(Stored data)
------------------------------------------------

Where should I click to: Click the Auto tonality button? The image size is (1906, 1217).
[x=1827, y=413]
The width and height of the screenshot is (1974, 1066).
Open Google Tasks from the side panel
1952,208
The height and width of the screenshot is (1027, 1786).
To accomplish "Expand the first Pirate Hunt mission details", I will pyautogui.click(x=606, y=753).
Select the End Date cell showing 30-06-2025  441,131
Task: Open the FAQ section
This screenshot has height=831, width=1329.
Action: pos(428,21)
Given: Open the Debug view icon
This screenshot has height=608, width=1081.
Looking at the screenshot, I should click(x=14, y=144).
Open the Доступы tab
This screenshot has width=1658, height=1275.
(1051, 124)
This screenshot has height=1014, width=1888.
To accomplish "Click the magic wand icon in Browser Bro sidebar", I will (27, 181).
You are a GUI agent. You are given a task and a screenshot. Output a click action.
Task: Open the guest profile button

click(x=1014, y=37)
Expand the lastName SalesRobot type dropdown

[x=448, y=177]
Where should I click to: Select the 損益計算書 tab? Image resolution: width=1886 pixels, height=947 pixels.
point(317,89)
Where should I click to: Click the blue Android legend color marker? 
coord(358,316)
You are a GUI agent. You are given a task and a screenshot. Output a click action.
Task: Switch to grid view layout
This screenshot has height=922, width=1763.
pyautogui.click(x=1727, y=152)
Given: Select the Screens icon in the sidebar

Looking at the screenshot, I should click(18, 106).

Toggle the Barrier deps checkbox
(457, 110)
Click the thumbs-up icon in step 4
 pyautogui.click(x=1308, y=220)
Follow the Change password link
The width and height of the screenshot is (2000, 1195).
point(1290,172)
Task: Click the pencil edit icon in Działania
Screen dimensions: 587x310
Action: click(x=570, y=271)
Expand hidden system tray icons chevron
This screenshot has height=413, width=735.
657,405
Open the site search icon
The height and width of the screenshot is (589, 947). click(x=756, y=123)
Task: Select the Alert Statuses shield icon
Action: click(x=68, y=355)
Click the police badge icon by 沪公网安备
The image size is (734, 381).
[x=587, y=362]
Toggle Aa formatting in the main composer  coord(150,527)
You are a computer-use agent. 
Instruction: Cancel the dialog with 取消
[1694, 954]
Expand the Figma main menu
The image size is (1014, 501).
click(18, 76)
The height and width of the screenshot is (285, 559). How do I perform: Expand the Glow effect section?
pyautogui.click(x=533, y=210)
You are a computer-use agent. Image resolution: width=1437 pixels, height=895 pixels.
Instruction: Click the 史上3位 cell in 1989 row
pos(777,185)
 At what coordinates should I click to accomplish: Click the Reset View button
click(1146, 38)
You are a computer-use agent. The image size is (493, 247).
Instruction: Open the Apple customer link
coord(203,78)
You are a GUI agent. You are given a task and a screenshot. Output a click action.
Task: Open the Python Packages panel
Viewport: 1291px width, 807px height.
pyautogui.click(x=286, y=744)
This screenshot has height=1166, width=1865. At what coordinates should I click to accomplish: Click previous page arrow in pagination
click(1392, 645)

------------------------------------------------

Go through the records and set each one down again, unchanged.

Where should I click to: Click the Auto tonality button? The image size is (1906, 1217).
[x=1827, y=413]
The width and height of the screenshot is (1974, 1066).
Open Google Tasks from the side panel
1952,208
The height and width of the screenshot is (1027, 1786).
To accomplish "Expand the first Pirate Hunt mission details", I will pyautogui.click(x=606, y=753).
Select the End Date cell showing 30-06-2025  441,131
Task: Open the FAQ section
This screenshot has height=831, width=1329.
Action: pos(428,21)
Given: Open the Debug view icon
This screenshot has height=608, width=1081.
Looking at the screenshot, I should click(x=14, y=144).
Open the Доступы tab
This screenshot has width=1658, height=1275.
(1051, 124)
This screenshot has height=1014, width=1888.
To accomplish "Click the magic wand icon in Browser Bro sidebar", I will (27, 181).
You are a GUI agent. You are given a task and a screenshot. Output a click action.
Task: Open the guest profile button

click(x=1014, y=37)
Expand the lastName SalesRobot type dropdown

[x=448, y=177]
Where should I click to: Select the 損益計算書 tab? Image resolution: width=1886 pixels, height=947 pixels.
point(317,89)
Where should I click to: Click the blue Android legend color marker? 
coord(358,316)
You are a GUI agent. You are given a task and a screenshot. Output a click action.
Task: Switch to grid view layout
This screenshot has height=922, width=1763.
pyautogui.click(x=1727, y=152)
Given: Select the Screens icon in the sidebar

Looking at the screenshot, I should click(18, 106).

Toggle the Barrier deps checkbox
(457, 110)
Click the thumbs-up icon in step 4
 pyautogui.click(x=1308, y=220)
Follow the Change password link
The width and height of the screenshot is (2000, 1195).
point(1290,172)
Task: Click the pencil edit icon in Działania
Screen dimensions: 587x310
Action: click(x=570, y=271)
Expand hidden system tray icons chevron
This screenshot has height=413, width=735.
657,405
Open the site search icon
The height and width of the screenshot is (589, 947). click(x=756, y=123)
Task: Select the Alert Statuses shield icon
Action: click(x=68, y=355)
Click the police badge icon by 沪公网安备
The image size is (734, 381).
[x=587, y=362]
Toggle Aa formatting in the main composer  coord(150,527)
You are a computer-use agent. 
Instruction: Cancel the dialog with 取消
[1694, 954]
Expand the Figma main menu
The image size is (1014, 501).
click(18, 76)
The height and width of the screenshot is (285, 559). How do I perform: Expand the Glow effect section?
pyautogui.click(x=533, y=210)
You are a computer-use agent. Image resolution: width=1437 pixels, height=895 pixels.
Instruction: Click the 史上3位 cell in 1989 row
pos(777,185)
 At what coordinates should I click to accomplish: Click the Reset View button
click(1146, 38)
You are a computer-use agent. The image size is (493, 247).
Instruction: Open the Apple customer link
coord(203,78)
You are a GUI agent. You are given a task and a screenshot. Output a click action.
Task: Open the Python Packages panel
Viewport: 1291px width, 807px height.
pyautogui.click(x=286, y=744)
This screenshot has height=1166, width=1865. At what coordinates should I click to accomplish: Click previous page arrow in pagination
click(1392, 645)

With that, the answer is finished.